─── DATA SECTION

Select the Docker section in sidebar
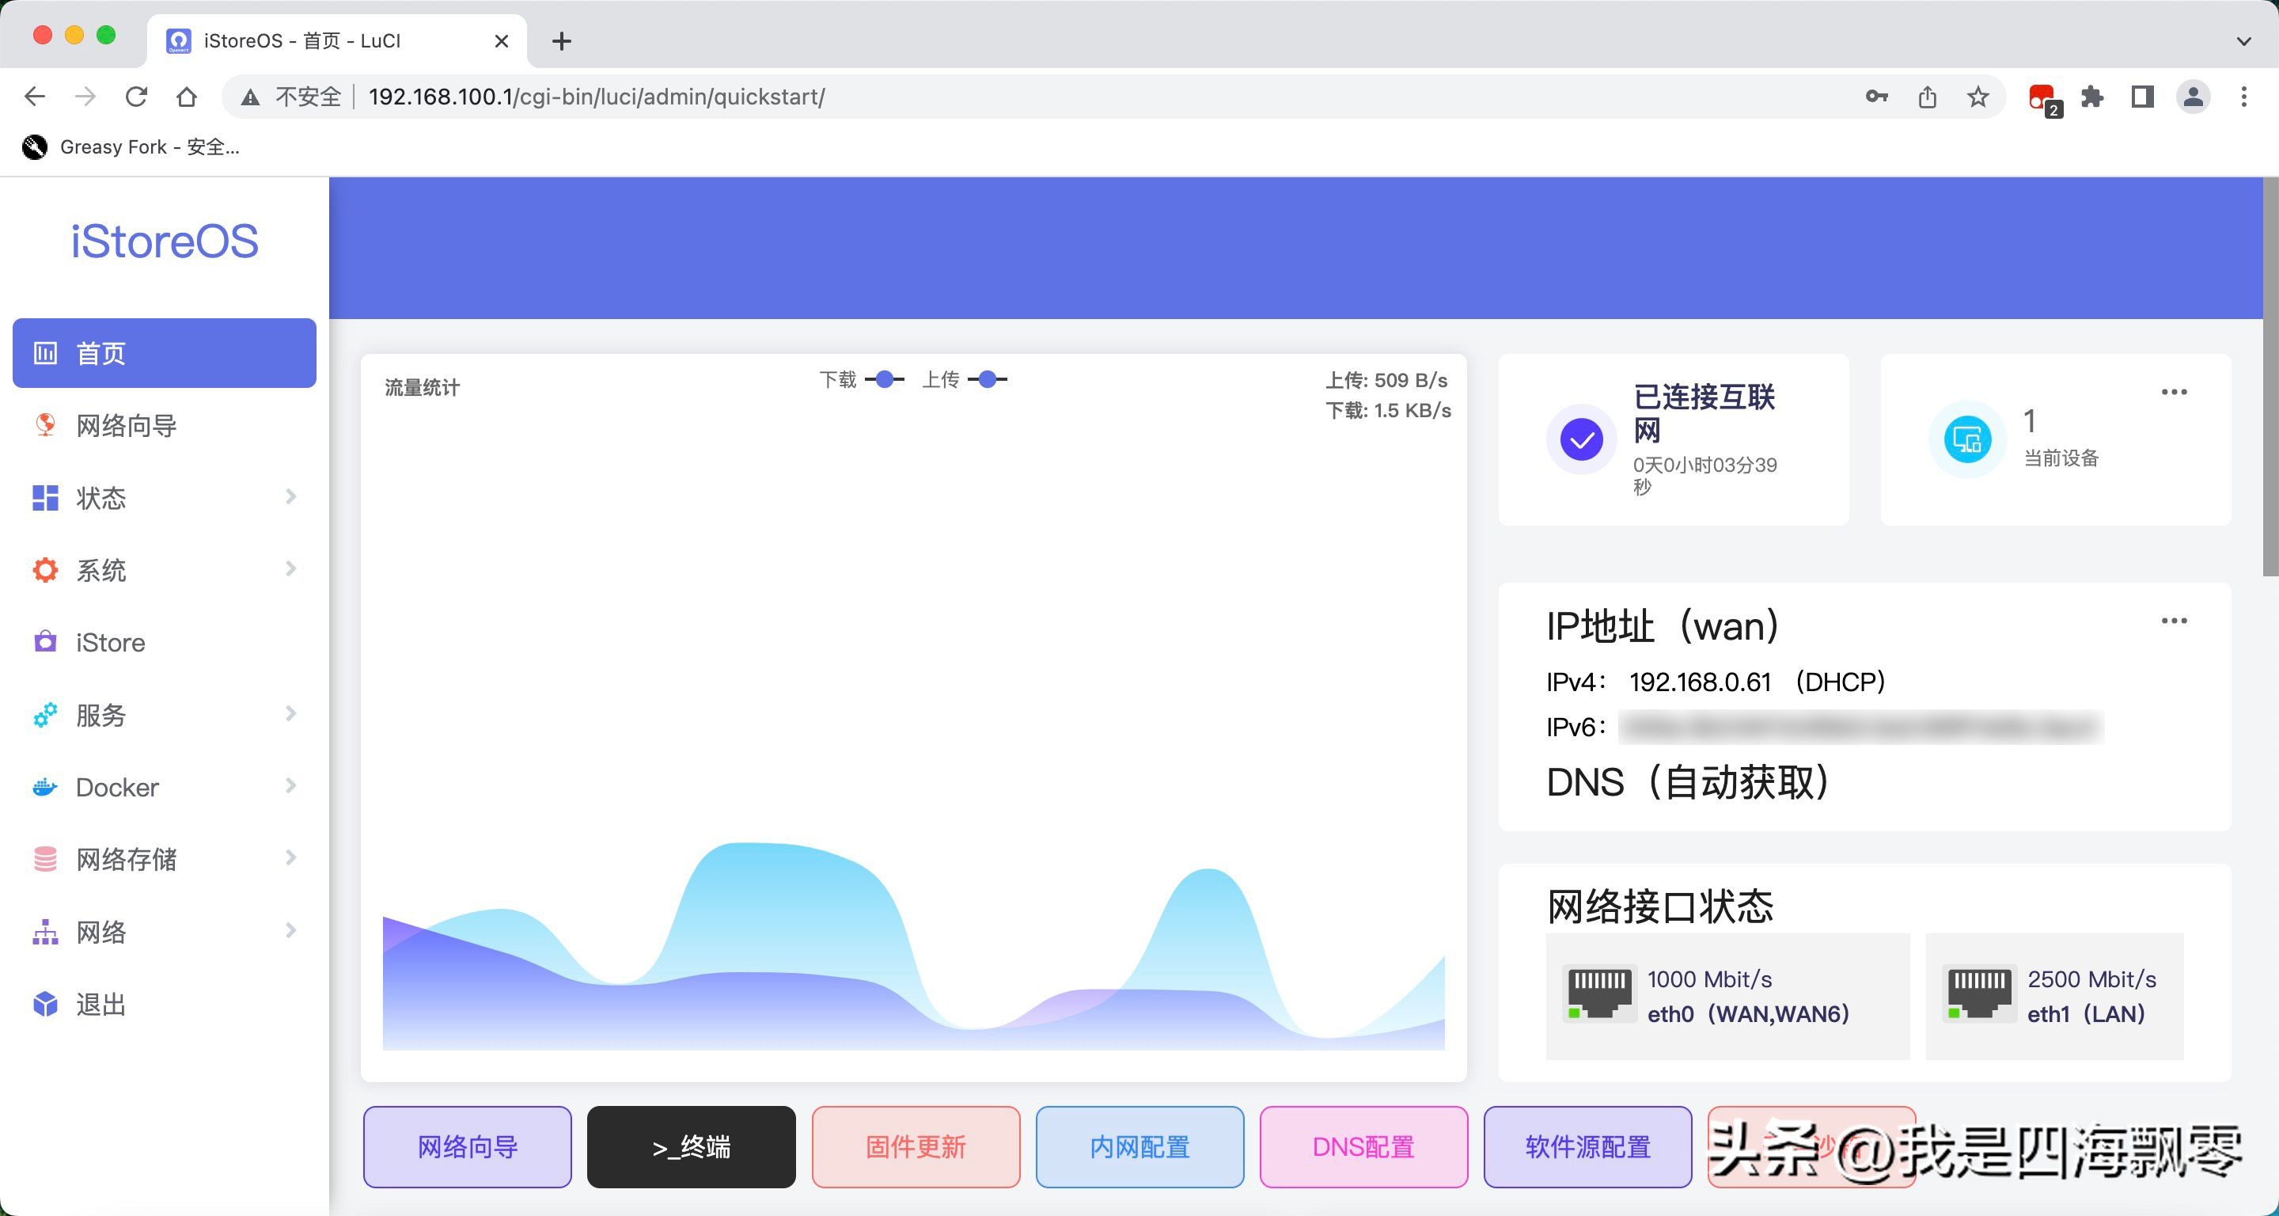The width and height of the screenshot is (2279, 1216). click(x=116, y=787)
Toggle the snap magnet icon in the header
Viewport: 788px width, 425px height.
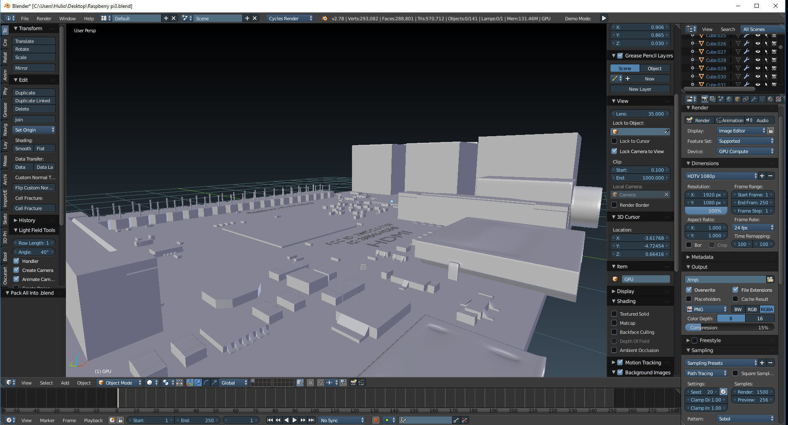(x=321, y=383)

──────

Output the entries above exactly. Drop the pictures.

Select the Docker section in sidebar
The width and height of the screenshot is (2279, 1216). click(x=116, y=787)
Toggle the snap magnet icon in the header
Viewport: 788px width, 425px height.
(x=321, y=383)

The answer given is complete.